RAW DATA —
──────
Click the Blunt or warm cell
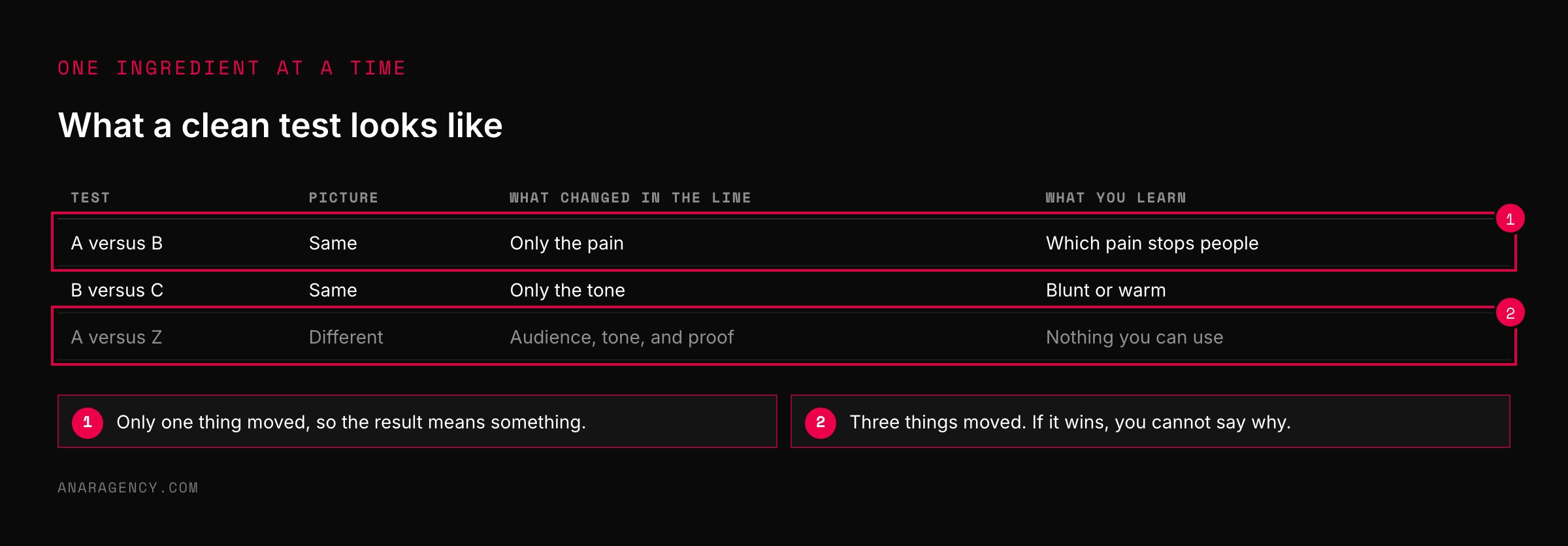Screen dimensions: 1568x546 (1105, 290)
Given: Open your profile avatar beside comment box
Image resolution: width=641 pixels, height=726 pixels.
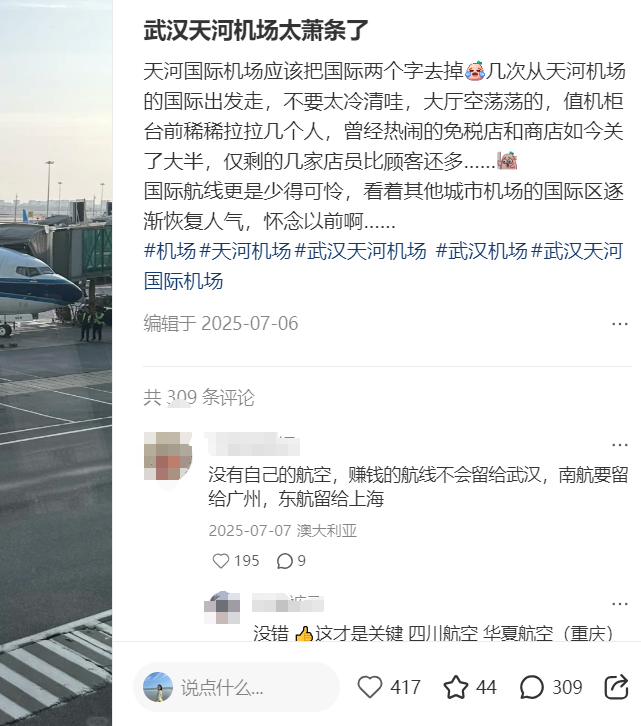Looking at the screenshot, I should coord(158,687).
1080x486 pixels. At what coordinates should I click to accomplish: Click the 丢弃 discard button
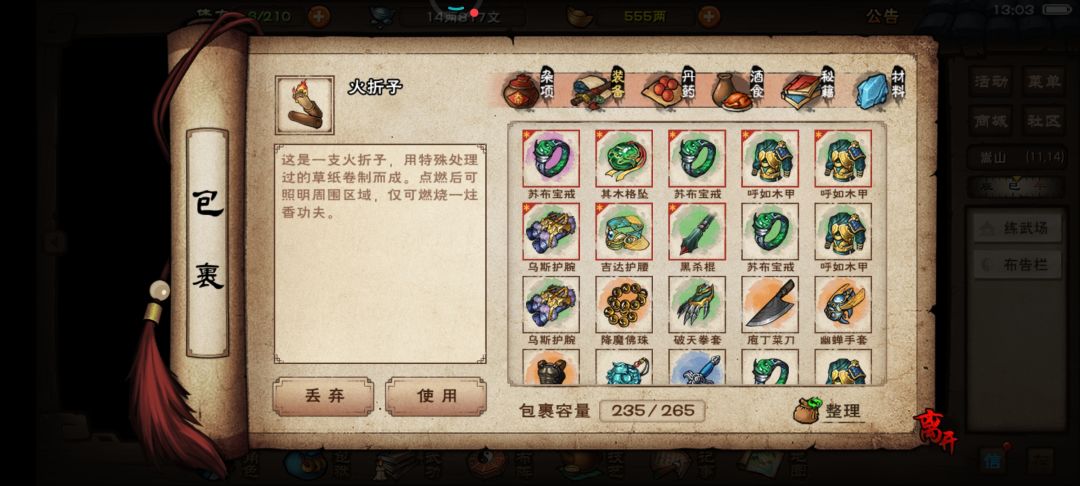324,396
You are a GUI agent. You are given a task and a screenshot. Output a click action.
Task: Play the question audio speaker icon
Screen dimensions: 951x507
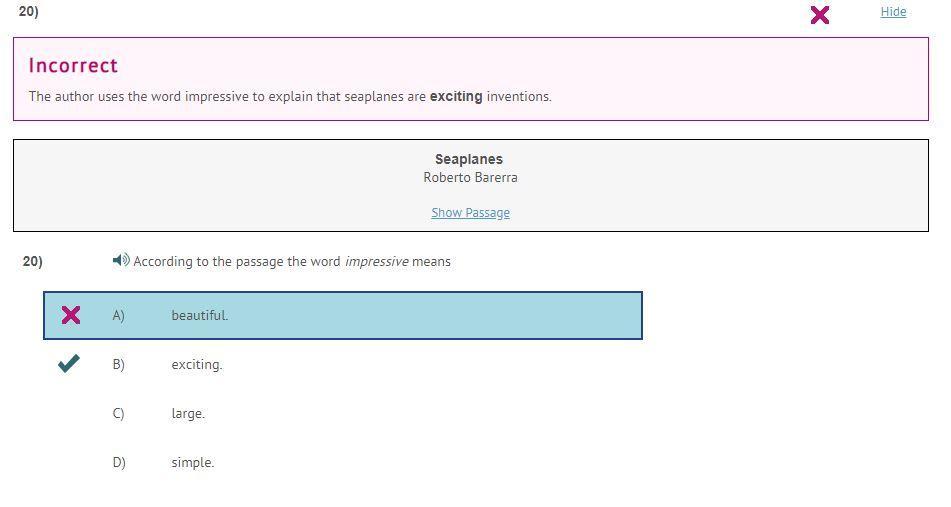point(121,261)
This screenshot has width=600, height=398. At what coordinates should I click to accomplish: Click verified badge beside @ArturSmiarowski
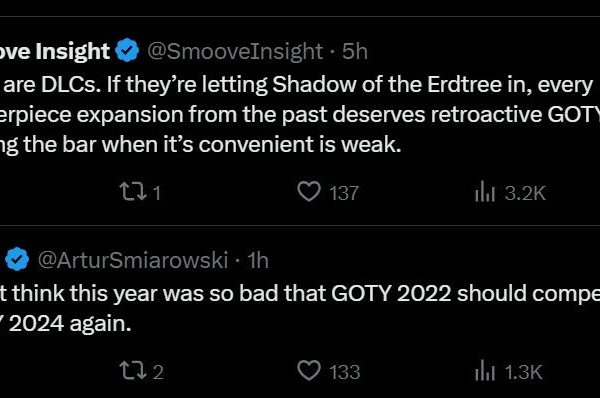coord(17,259)
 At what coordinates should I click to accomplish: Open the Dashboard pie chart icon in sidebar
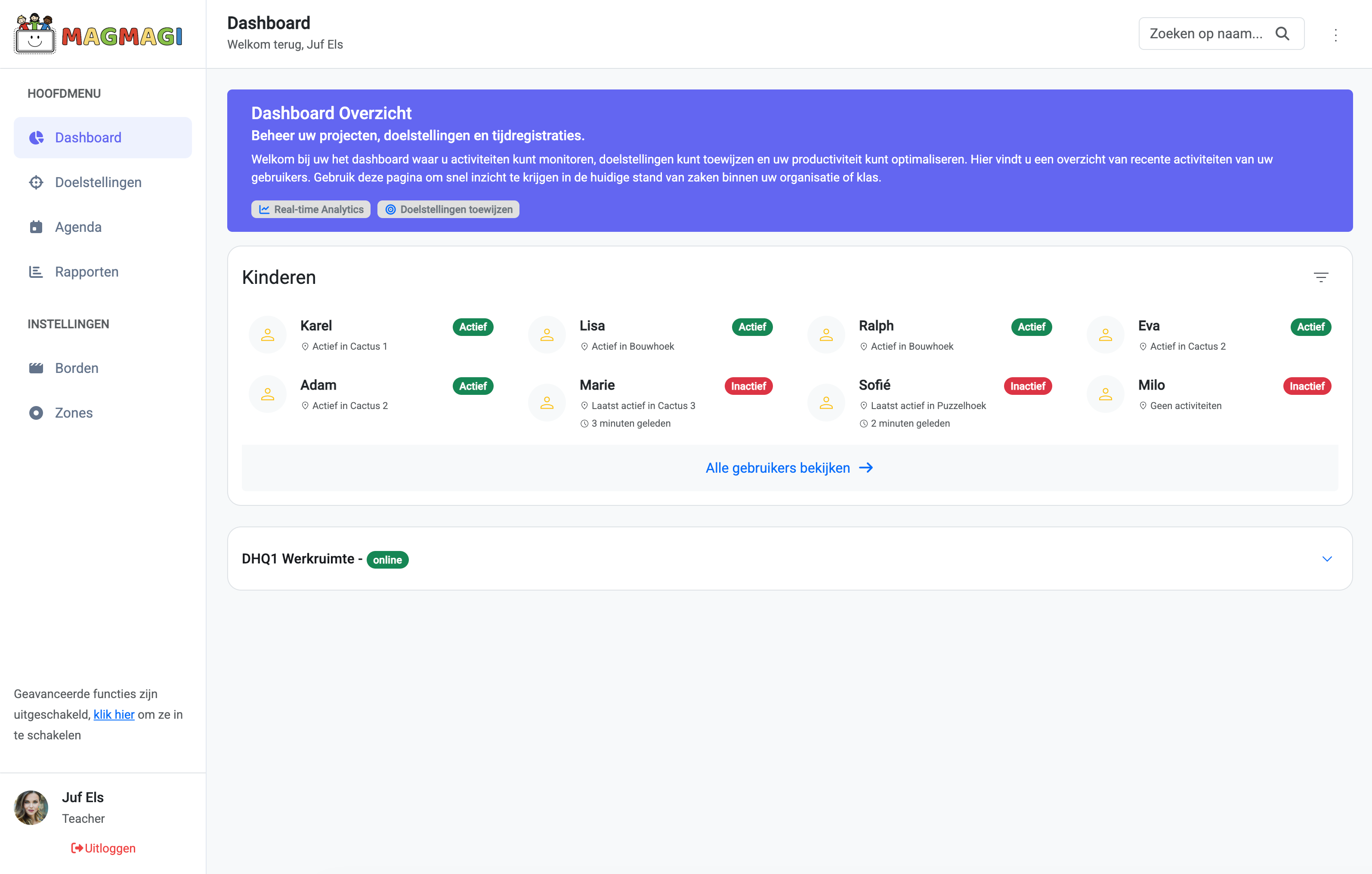click(36, 137)
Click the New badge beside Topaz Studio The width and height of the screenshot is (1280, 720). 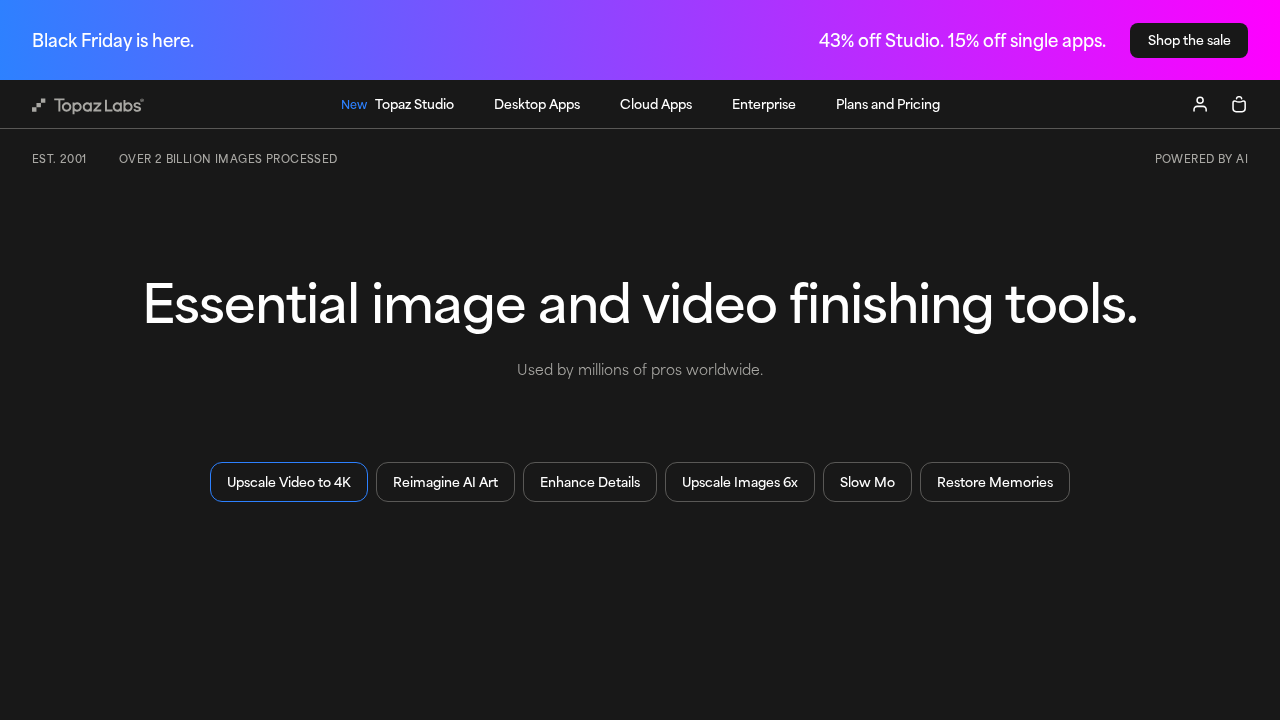click(x=353, y=103)
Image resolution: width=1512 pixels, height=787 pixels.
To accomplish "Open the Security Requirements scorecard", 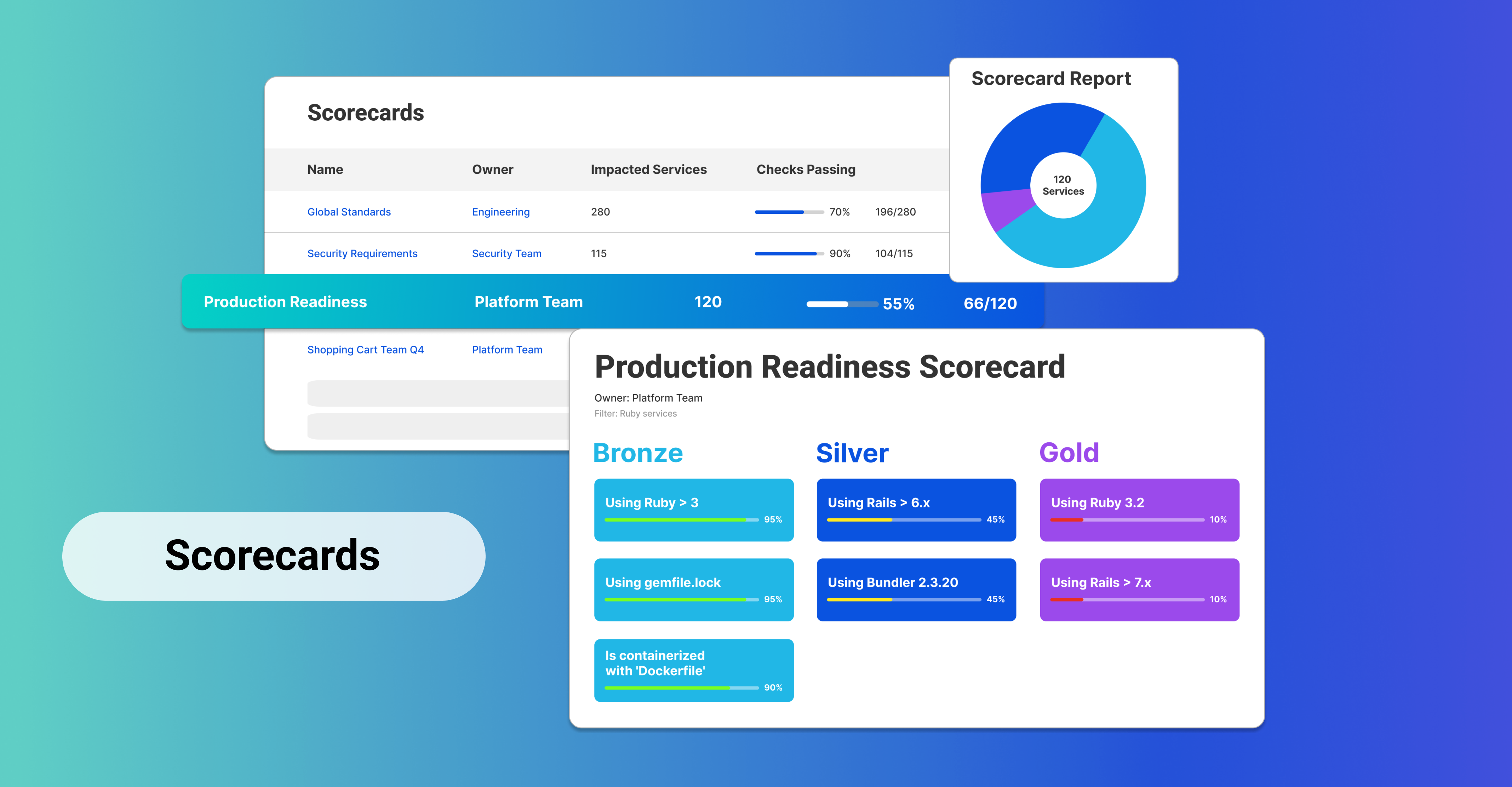I will [x=362, y=253].
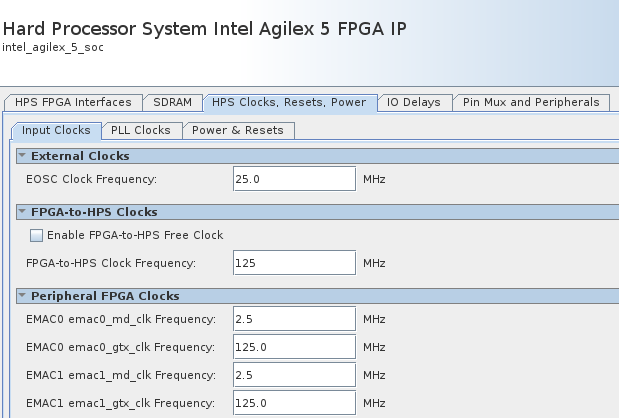The image size is (619, 418).
Task: Edit EMAC1 emac1_gtx_clk Frequency field
Action: (294, 403)

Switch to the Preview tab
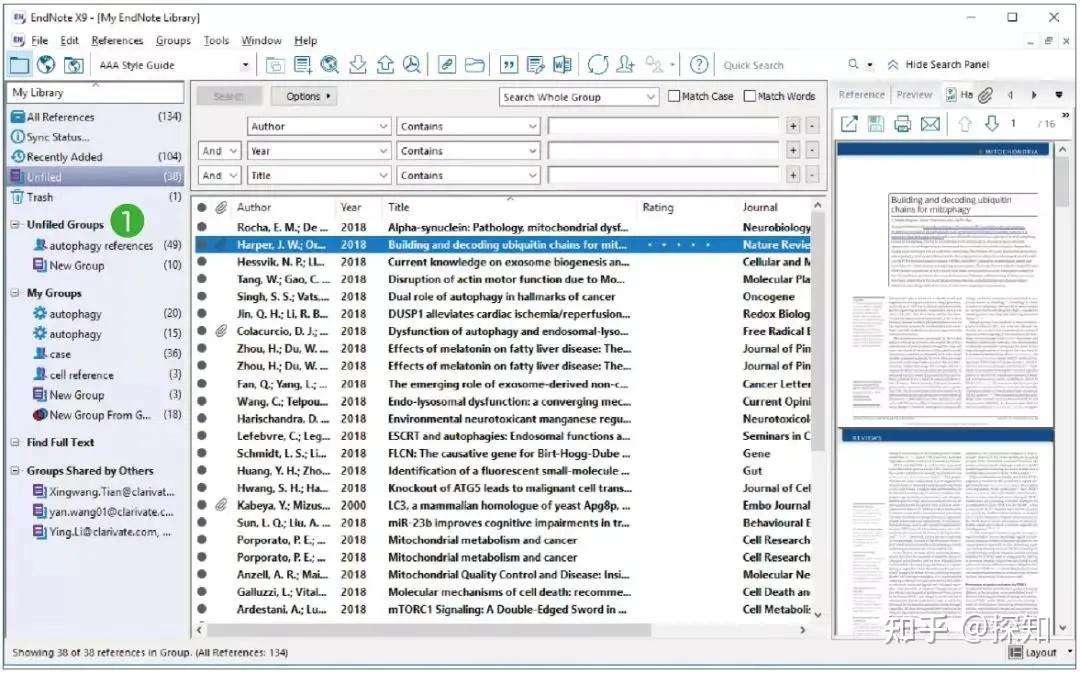[x=914, y=94]
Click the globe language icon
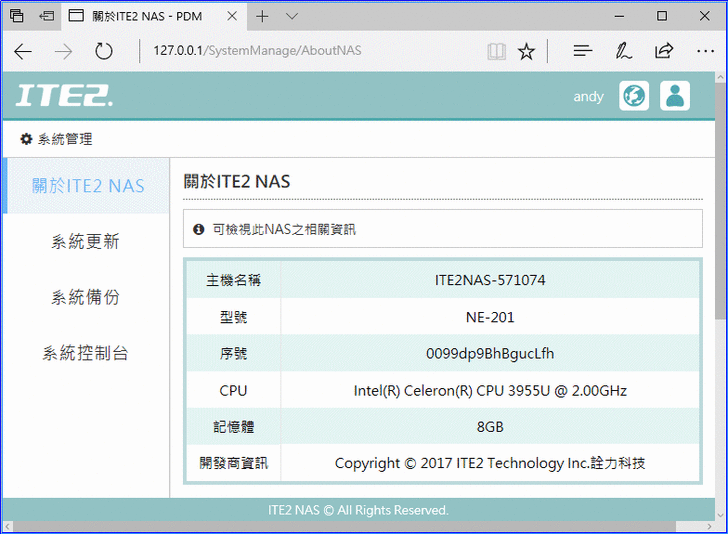The image size is (728, 534). coord(634,96)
──────
THE TASK — Update the material from the line with "Given: Open your" to the line with "coord(17,259)" by replacing "comment box" with "reply box" and leaving everything else unchanged. Give back only those lines, without the pictures.

ANSWER TO THIS TASK —
Given: Open your profile avatar beside reply box
Image resolution: width=641 pixels, height=726 pixels.
Looking at the screenshot, I should coord(158,687).
1080x486 pixels. At what coordinates should I click to accomplish: Click the 丢弃 discard button
324,396
You are a GUI agent. You are given a task and a screenshot. Output a click action.
Task: Play the question audio speaker icon
Screen dimensions: 951x507
point(121,261)
This screenshot has width=600, height=398. At what coordinates should I click to accomplish: Click verified badge beside @ArturSmiarowski
coord(17,259)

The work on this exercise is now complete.